«Мы из Испании. Воевали в Интернациональной бригаде. Это — мой командир, немец, антифашист. Кагуляры Даладье собираются передать нас в руки фалангистов. Просим у вас защиты».
«Но я член советской военной делегации. Поскольку за вами гонится полиция, у нас могут быть осложнения, неприятности», — проговорил в ответ Зажура, настороженно прислушиваясь к шагам на лестнице.
«Мы верим, что вы поможете нам, не выдадите нас. Жандармы не посмеют ночью войти в ваш номер, не станут беспокоить вас. — Белобровый судорожно схватил Максима за руку. — Поймите, кроме вас, нам никто не поможет…»
Зажура стоял в одной пижаме, растерянный, полный противоречивых чувств.

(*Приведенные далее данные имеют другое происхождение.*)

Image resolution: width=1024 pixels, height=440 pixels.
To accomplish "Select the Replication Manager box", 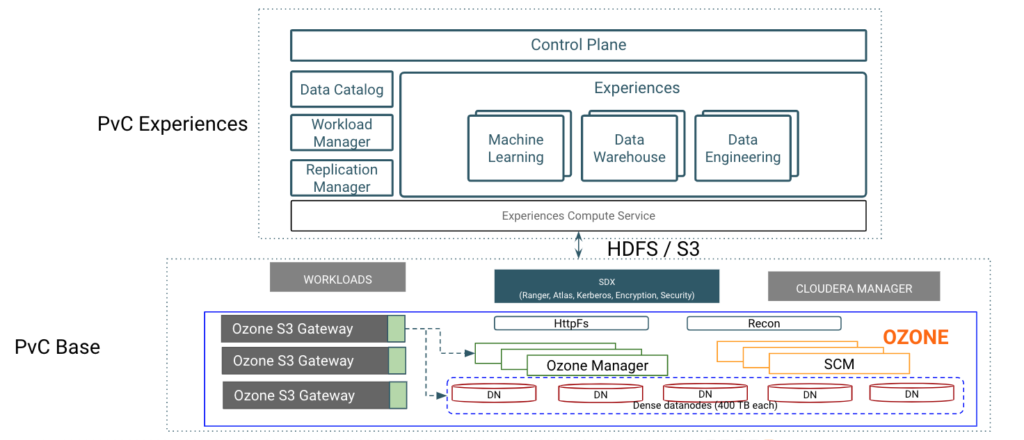I will [x=341, y=179].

Незнакомцы теснились возле ванны в маленькой прихожей и смотрели на него с тоскливой надеждой. «Кто они? — в свою очередь размышлял Зажура. — Может, это провокация? А если нет? Разве может он, коммунист, оставить без помощи героев Интернациональной бригады?» Слова «Испания», «Интернациональная бригада» были для него священными. С республиканской Испанией были сердца всех честных людей мира. И вот перед ним два бойца-республиканца, два загнанных, измученных человека. Как быть? Как помочь им? Если полиция обнаружит их в его номере — неизбежен скандал, большой скандал, грозящий очень серьезными последствиями.
Зажура еще раз прислушался. Внизу было тихо. Он твердо сжал в руке дверную ручку, повернул ключ. Все! Товарищи, боровшиеся против кровавой диктатуры Франко, могут ему верить. Он оставляет их у себя.
Потом была долгая ночь, тихий, доверительный шепот за столом при тусклом свете ночника, пьяняще-горький запах сигарет и воспоминания, воспоминания без конца. Немец (он помнится Зажуре этаким розовощеким крепышом) намеревался возвратиться в Германию, в Берлин, где, как он говорил, его ждали друзья-подпольщики. Бельгиец же заявил, что хочет отдохнуть, уйти от дел, так как зверски устал от всего пережитого и его нервы больше не выдерживают. «Война сломала Европу! — патетически восклицал он. — Я перестал верить в человека. На смену цивилизации приходит необузданная сила, для которой нет ничего святого!..» Немец в шутку назвал его утомленным скептиком, еще не пришедшим в себя после испанских боев. Но бельгиец только уныло отмахнулся и больше не произнес ни слова.
Они ушли на рассвете. После них в номере остался горьковатый запах сигаретного дыма. Ни адресов, ни обещаний на будущее. Все давно минуло, забылось, как в суматохе неотложных дел забывается виденный перед пробуждением сон. И вдруг опять эти испуганные, просящие глаза Леопольда Ренна: «Вы можете меня расстрелять… если я говорю не правду!..» И серебристо-серый мундир эсэсовского офицера! Какое ужасающее перевоплощение! Кто же он теперь, этот Леопольд Ренн? Подпольщик, надевший на себя мундир эсэсовца, чтобы вести подрывную работу в нацистских войсках, или просто переметнувшийся к гитлеровцам ренегат? Там, на западе, есть и такие.
Справа, на взгорье, среди поля Зажура увидел пустой, полуразвалившийся коровник. Вероятно, тут было когда-то летнее стойбище для колхозного скота. Над колодцем возле длинных деревянных корыт сиротливо замер журавль. Стены скотного двора разрушены, кругом разбросана полусгнившая солома. Даже тут война оставила свою печать, прокатилась смертоносным валом. Леопольд Ренн сказал тогда, в Лориане: «На смену цивилизации приходит необузданная сила…» Нет, приятель, цивилизация будет жить, а фашистская сила, что чернит землю смертными знаками, уйдет с дороги.
Эти поля вновь обретут мир. Возле колодца с высоким журавлем опять будут бегать, задрав хвосты, пестрые телята, тыкаться глупыми мордочками в корыта с ключевой водой, а в заново отстроенном коровнике какой-нибудь дядька-степняк будет ловко орудовать вилами, наводя чистоту и порядок в стойлах. Придет время — оно уже близко, — когда над всей этой мирной благодатью с новой силой засияет солнце. Никто и никогда не погасит его.
«На идиллию потянуло, — упрекнул себя Зажура. — Забыл ты, брат, что до тех пор, пока солнце улыбнется, ему еще вдоволь придется насмотреться пожаров, надышаться горькими дымами…» И тут, словно в подтверждение его мыслей, впереди зачернела обгорелыми стенами небольшая изба. Была она без крыши и окон, но над ней курился легкий дымок, кто-то, вероятно, пригрелся там, разведя нехитрый бивуачный огонь.